A recent federal investigation has unveiled disturbing practices in Kentucky's organ donation system, raising serious ethical questions about the Network for Hope, formerly known as the Kentucky Organ Donor Affiliates (KODA). The investigation revealed numerous instances where the organization, responsible for coordinating organ donations in the state, allegedly pressured doctors to prematurely end life support, even when patients showed signs of awareness.
The Network for Hope, a non-profit organization established in 1987, acts as the intermediary between hospitals and the national organ recipient network. Its staff are stationed in hospitals to assess patient conditions, encourage organ donation, and coordinate the entire retrieval process.
While most organ donors in the US are brain-dead, donation after circulatory death (DCD), where patients have some brain activity but are deemed beyond recovery and on life support, is becoming increasingly common. In these cases, if the family consents, life support is withdrawn, and organs are harvested only if death occurs within one to two hours. Doctors must then wait an additional 5 minutes to confirm death.
The Health Resources and Services Administration (HRSA) investigation examined 350 canceled organ donations in Kentucky over 4 years.

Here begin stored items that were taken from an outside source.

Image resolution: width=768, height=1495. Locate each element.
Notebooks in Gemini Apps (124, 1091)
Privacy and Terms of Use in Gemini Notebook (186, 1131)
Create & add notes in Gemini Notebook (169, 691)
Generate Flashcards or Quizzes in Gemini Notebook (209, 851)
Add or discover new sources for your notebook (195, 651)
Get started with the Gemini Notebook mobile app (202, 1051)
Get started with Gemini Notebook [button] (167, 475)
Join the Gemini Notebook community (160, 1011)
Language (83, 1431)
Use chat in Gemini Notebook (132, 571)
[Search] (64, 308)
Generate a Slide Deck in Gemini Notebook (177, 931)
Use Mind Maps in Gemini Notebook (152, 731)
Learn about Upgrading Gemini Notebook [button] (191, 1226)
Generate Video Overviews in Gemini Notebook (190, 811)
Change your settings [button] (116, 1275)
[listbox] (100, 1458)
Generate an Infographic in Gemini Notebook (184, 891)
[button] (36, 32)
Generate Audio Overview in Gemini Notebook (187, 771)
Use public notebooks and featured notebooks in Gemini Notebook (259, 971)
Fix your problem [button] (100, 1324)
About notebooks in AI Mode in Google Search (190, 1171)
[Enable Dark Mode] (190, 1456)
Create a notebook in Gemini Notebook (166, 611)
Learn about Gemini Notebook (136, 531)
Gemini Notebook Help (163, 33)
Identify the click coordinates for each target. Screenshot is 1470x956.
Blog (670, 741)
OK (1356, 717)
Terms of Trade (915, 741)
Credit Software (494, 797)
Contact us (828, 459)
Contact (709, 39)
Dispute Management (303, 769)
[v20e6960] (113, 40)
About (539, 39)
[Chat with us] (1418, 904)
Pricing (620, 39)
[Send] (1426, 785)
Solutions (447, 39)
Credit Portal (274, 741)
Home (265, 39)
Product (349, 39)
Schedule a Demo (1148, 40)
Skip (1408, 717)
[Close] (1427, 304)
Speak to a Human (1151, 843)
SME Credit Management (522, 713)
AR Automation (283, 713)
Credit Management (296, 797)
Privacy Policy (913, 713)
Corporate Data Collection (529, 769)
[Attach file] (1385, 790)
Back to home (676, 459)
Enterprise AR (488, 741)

They found that in 73 cases, organ retrieval plans should have been halted sooner due to signs of patient recovery or awareness. Although organs were not ultimately retrieved, many patients displayed signs of distress during the surgical preparation. Most died hours or days later, but some even recovered and were discharged.
The HRSA discovered that Network for Hope staff frequently pressured families to expedite the donation process, overriding treating physicians and urging hospital staff to remove life support even when patients showed clear signs of awareness. Some staff also misjudged patient conditions due to the effects of sedatives or narcotics, mistakenly believing them to be irreversible.
One case involved Anthony Thomas Hoover II, a Kentucky man who overdosed in 2021. According to a New York Times investigation, although his family agreed to organ donation after two days of unconsciousness, records showed his neurological condition had improved. After struggling in bed during an examination, he was sedated. Concerned hospital staff expressed that the actions resembled "performing euthanasia," but an organ donation coordinator reassured them otherwise. Hoover cried, kicked his legs, and shook his head while being taken for organ retrieval. Ultimately, a doctor refused to withdraw life support, and Hoover survived, albeit with permanent neurological damage.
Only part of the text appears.